For the purposes of sections 184A and 184B, “tax advantage” means—
(a) relief or increased relief from corporation tax,
(b) repayment or increased repayment of corporation tax,
(c) the avoidance or reduction of a charge to corporation tax or an assessment to corporation tax, or
(d) the avoidance of a possible assessment to corporation tax.
(1) If—
(a) a company other than the relevant company makes a disposal of an asset, and
(b) the asset has been disposed of at any time after the relevant time by a disposal to which section 171(1) does not apply (a “non-section 171(1) transfer”),
the asset ceases to be regarded as a pre-change asset for the purposes of sections 184A and 184B (but see also subsections (10) and (11)).
(2) But (without affecting the generality of the provision made by the following subsection) if, on a non-section 171(1) transfer,—
(a) an asset would cease to be regarded as a pre-change asset as a result of subsection (1), and
(b) the company making the non-section 171(1) transfer retains any interest in or over the asset,
that interest is to be regarded as a pre-change asset for the purposes of sections 184A and 184B.
(3) If—
(a) the relevant company or any other company holds an asset (“the new asset”) at or after the relevant time,
(b) the value of the new asset derives in whole or in part from a pre-change asset, and
(c) the new asset is not acquired by the company concerned as a result of a non-section 171(1) transfer,
the new asset is also to be regarded as a pre-change asset for the purposes of sections 184A and 184B.

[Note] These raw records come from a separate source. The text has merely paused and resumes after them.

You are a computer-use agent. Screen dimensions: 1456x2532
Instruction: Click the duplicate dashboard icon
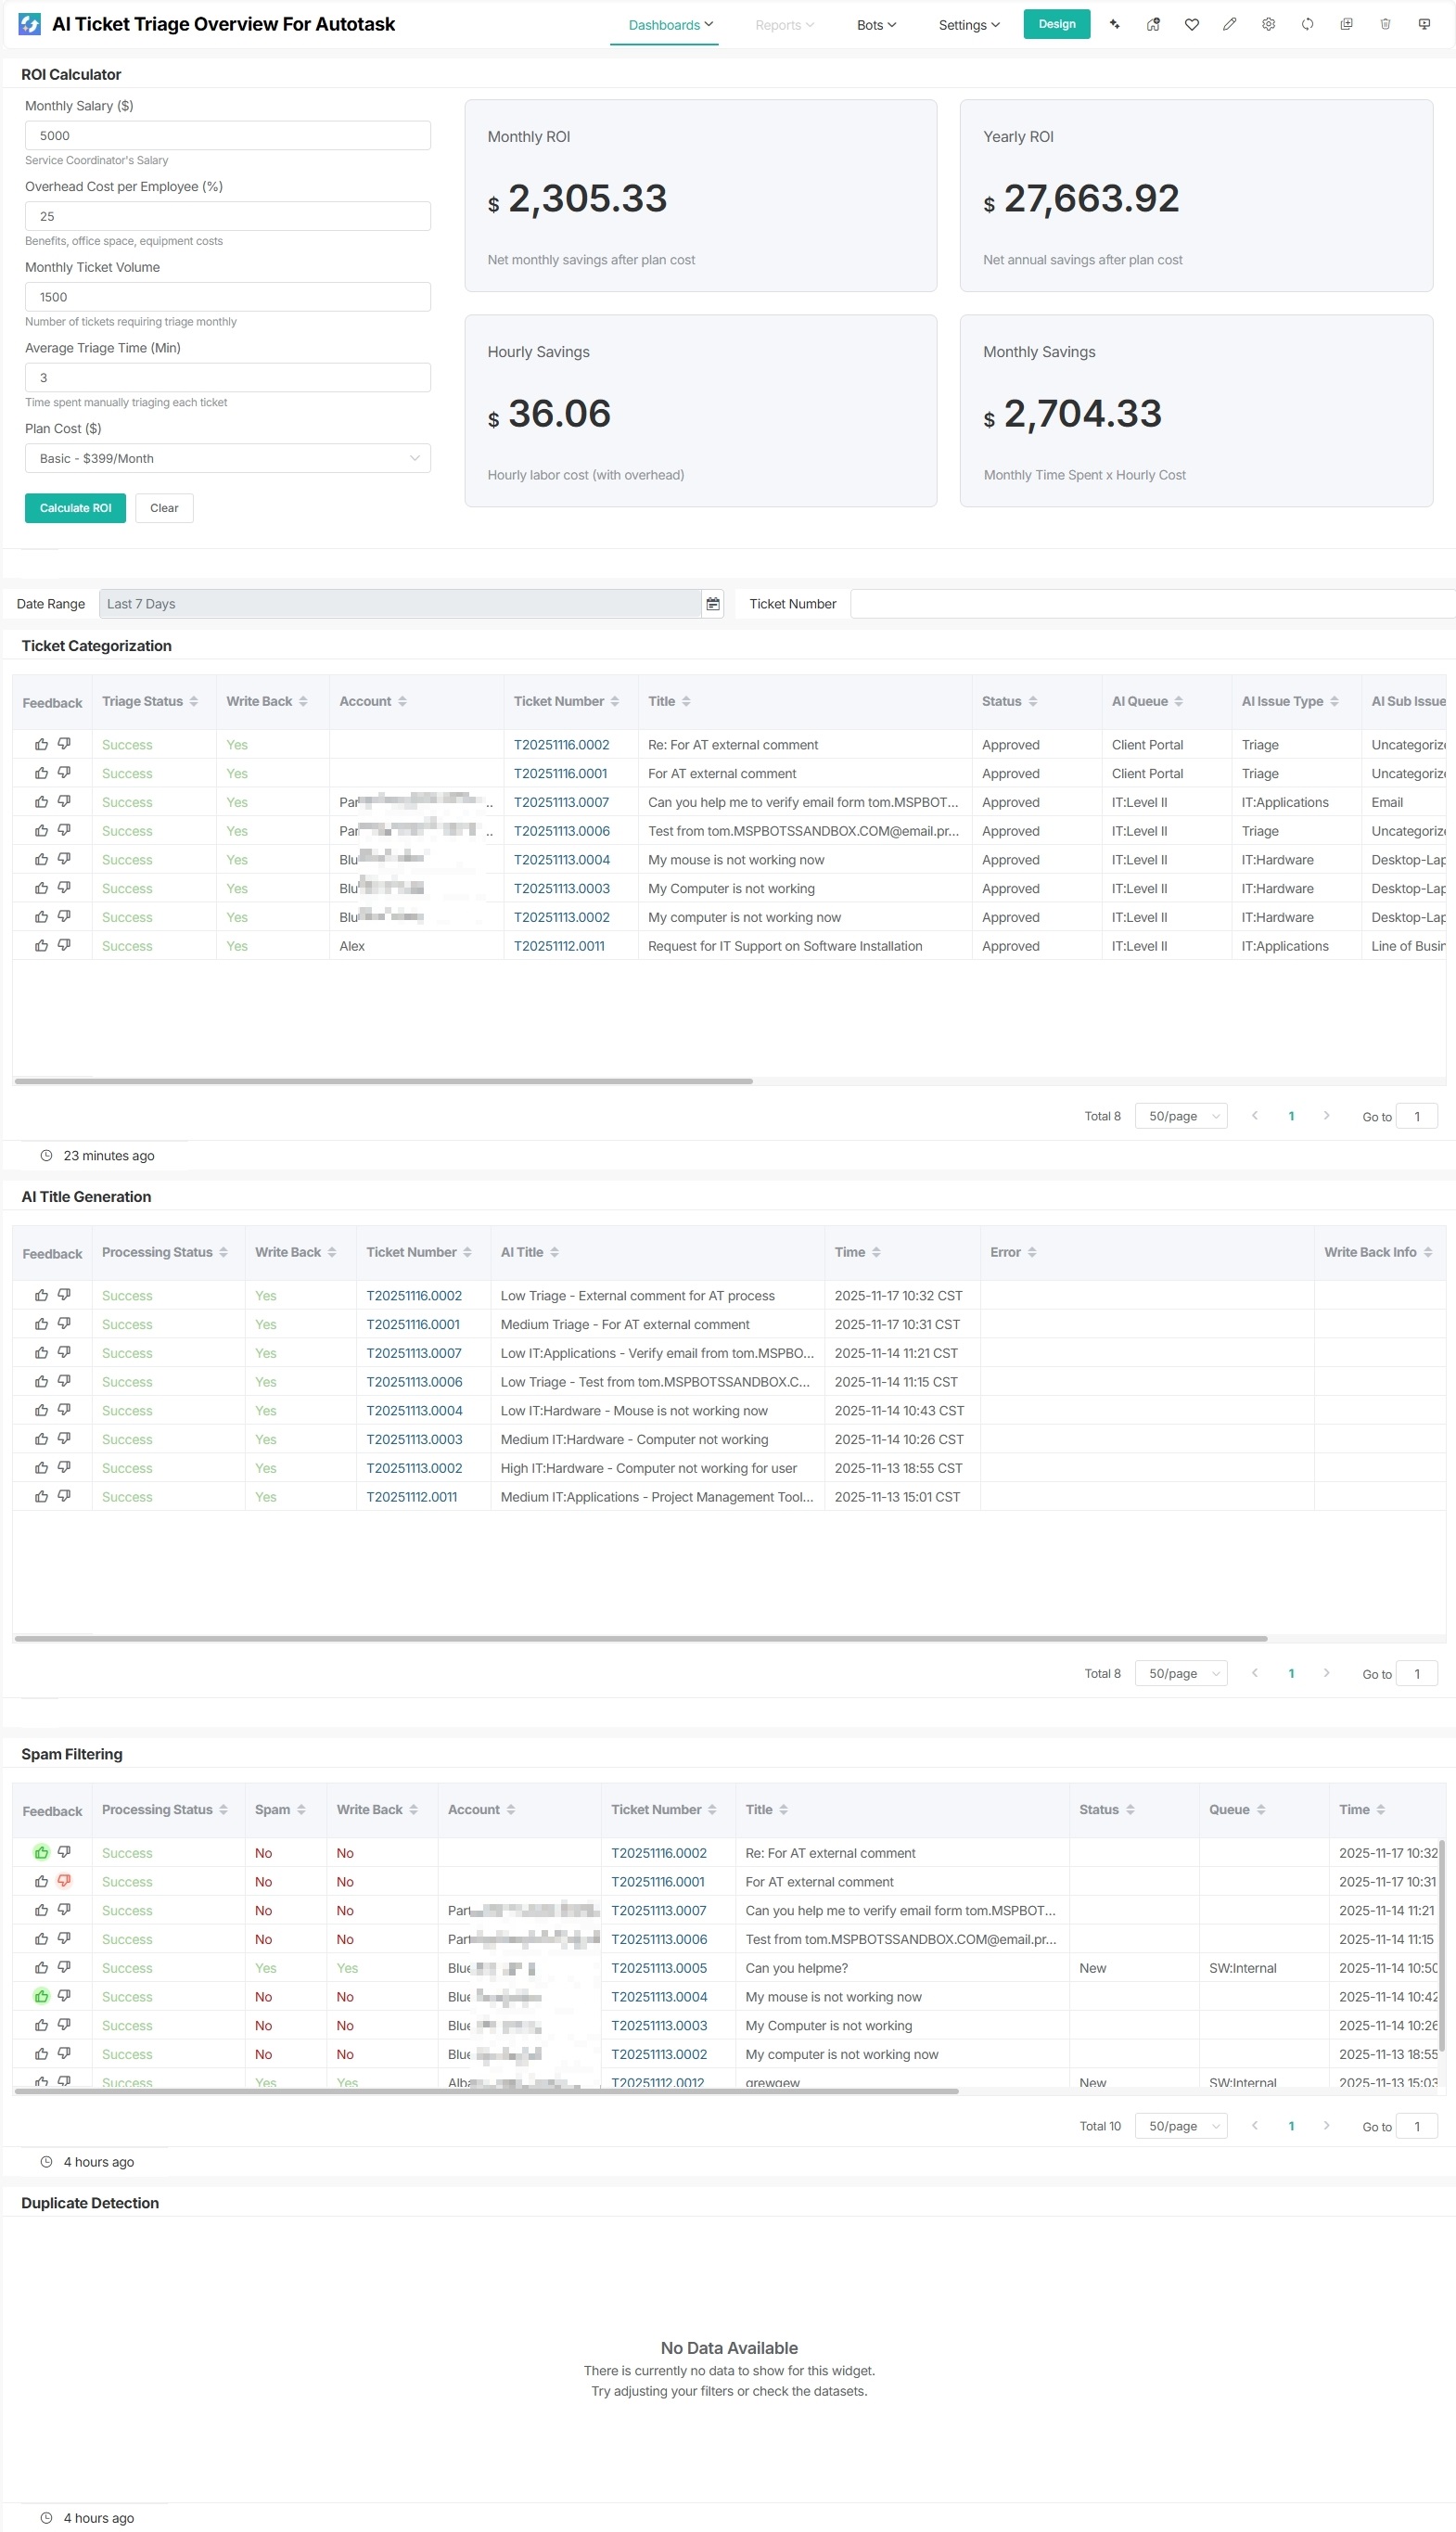point(1346,24)
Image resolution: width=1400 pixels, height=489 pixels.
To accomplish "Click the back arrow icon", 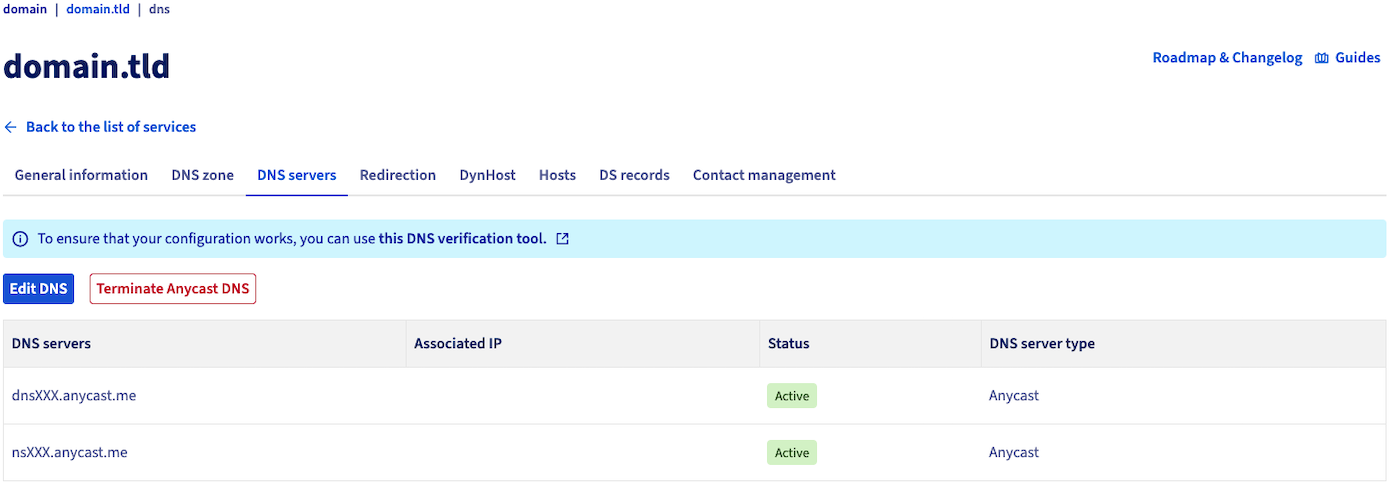I will point(11,127).
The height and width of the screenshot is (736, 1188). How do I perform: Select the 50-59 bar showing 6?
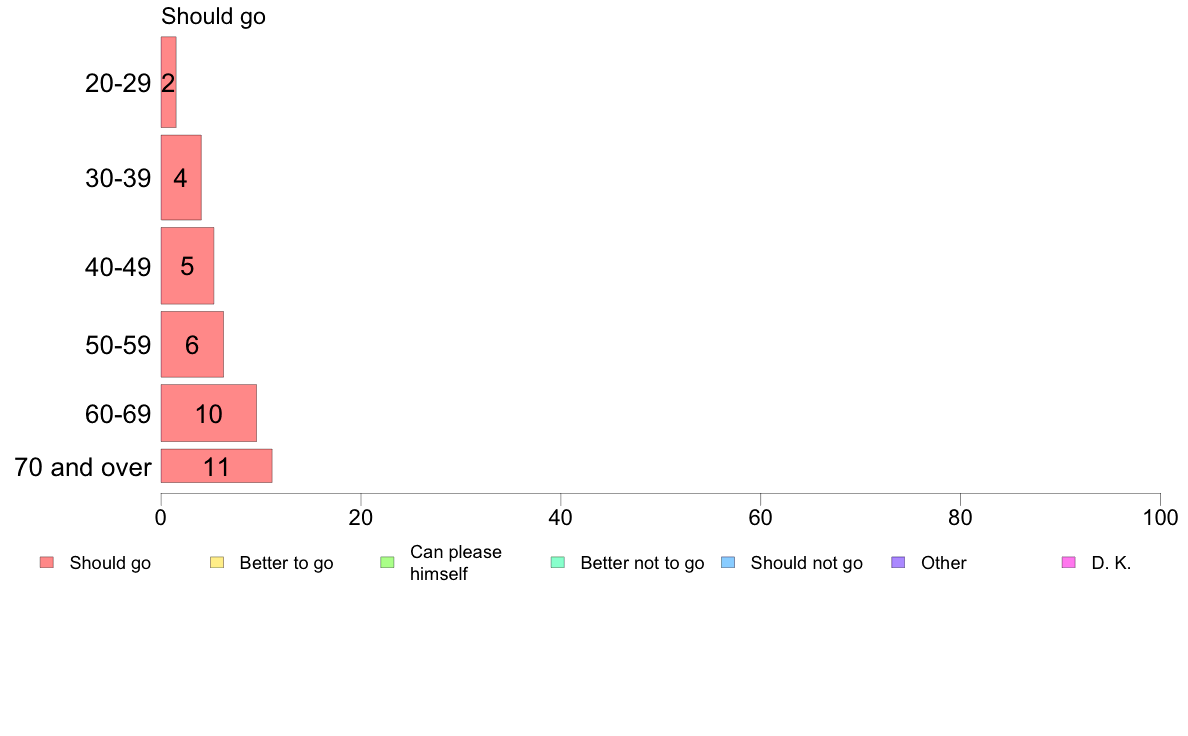tap(192, 344)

(4) For this purpose the cases in which the value of an asset may be derived from any other asset include any case where—
(a) assets have been merged or divided,
(b) assets have changed their nature, or
(c) rights or interests in or over assets have been created or extinguished.
(5) If a pre-change asset is “the old asset” for the purposes of section 116 (reorganisations, conversions and reconstructions), “the new asset” for the purposes of that section is also to be regarded as a pre-change asset for the purposes of sections 184A and 184B.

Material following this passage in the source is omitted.